In contrast to ML, DL automates much of the feature extraction process thereby eliminating most of the human interventions. It also enables us to process large data coming from complex industrial applications. Deep learning concept is an evolved form of Artificial Neural Networks (ANN), which is inspired from neurons in the biological brain for processing information. The term “Deep” referred in DL technology is due to the stacking up of multilayered neural network that consist of a large number of parameters. Input data (numbers) is processed through several layers of neurons called neural networks to predict and classify information.
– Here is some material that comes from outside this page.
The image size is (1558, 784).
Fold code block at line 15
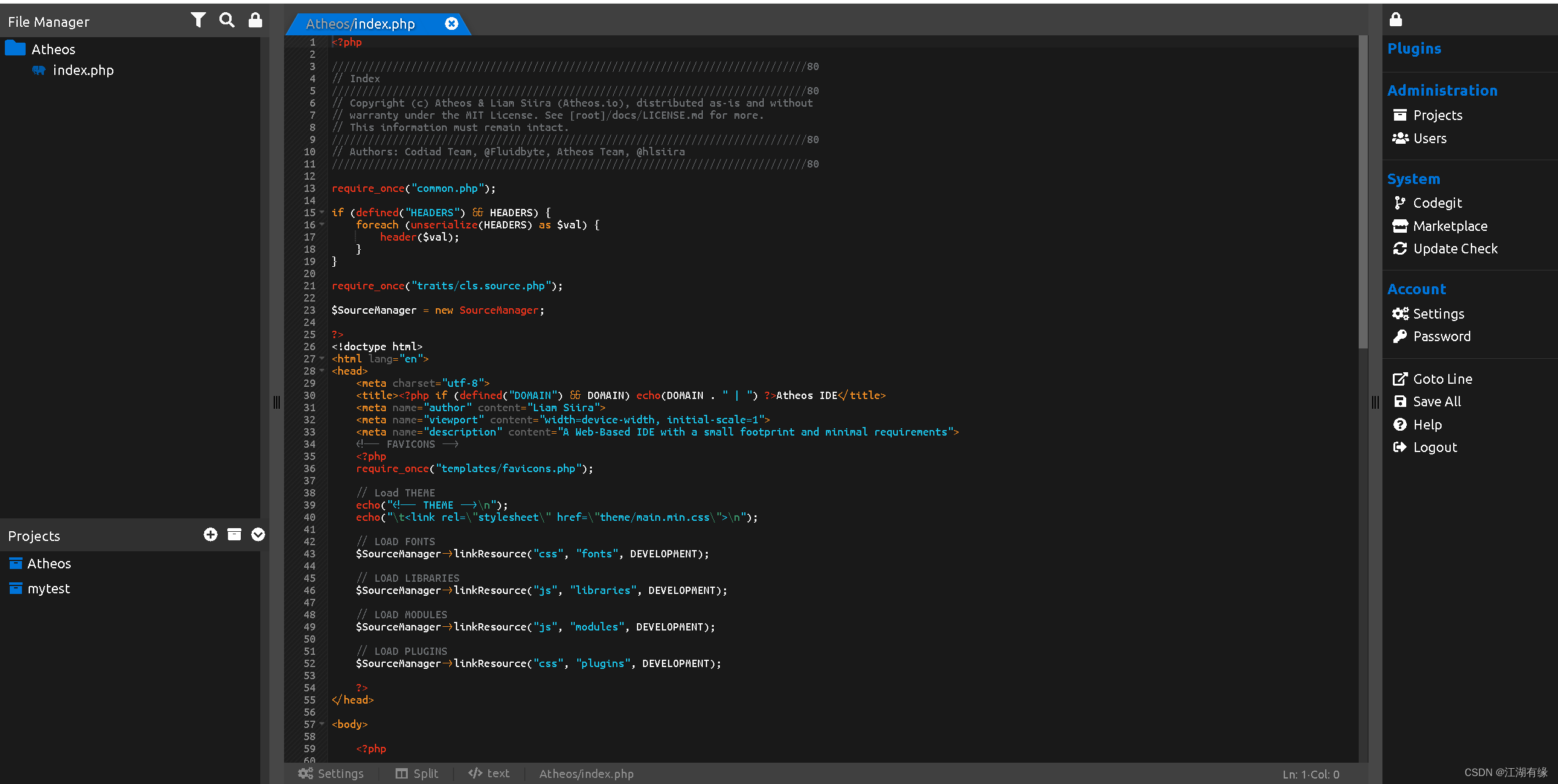pos(322,213)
Based on the availability of labelled data, ML and DL technologies can be

classified either as supervised, unsupervised, or reinforcement learning.

 

AI applications in manufacturing

Manufacturing industry whose journey is currently focused towards digital transformations can efficiently harness the power of AI to transform their process chain and increase productivity. One among the key requirements is to provide advanced data analytics, which can be possible with ML and

DL technologies. Another application of AI in manufacturing industry is to enable smart maintenance, where ML algorithms can provide predictive maintenance analyses to determine the status of products and machinery. Such early detection can eliminate downtime and the Remaining Useful Life (RUL) of equipment can be efficiently extended.

 

In addition to smart maintenance, the quality of deliverable products can be drastically improved by identifying the potential defects beforehand which can tarnish business if unnoticed. For quality inspection processes, “Machine vision”, sometimes referred to as “Computer vision” integrated with deep learning technology can take the responsibility in classification and detection of defects. Vision guided data analytics can be integrated to a manufacturing process line where for example surface quality of a product is of utmost importance. Visual quality inspection is very helpful to manufacturers during the processing of goods which can relieve them from long hours of manual inspection and at the same time to maintain quality standards with high precision.

 

Large scale manufacturing industries have established steps to successfully incorporate AI to their process chains and continue to push their  boundaries in improving productivity, product quality, and supply chain management. But when it comes to small scale industries, still the decisions are dicey to realise transformation in their manufacturing process, assisted by intelligent solutions. One brave step towards integrating AI can unleash the true potential of digital transformation in manufacturing industries of all sizes. Thanks to the power of AI, availability of resources, and competitive skills to make Industry 4.0 accessible to every industry.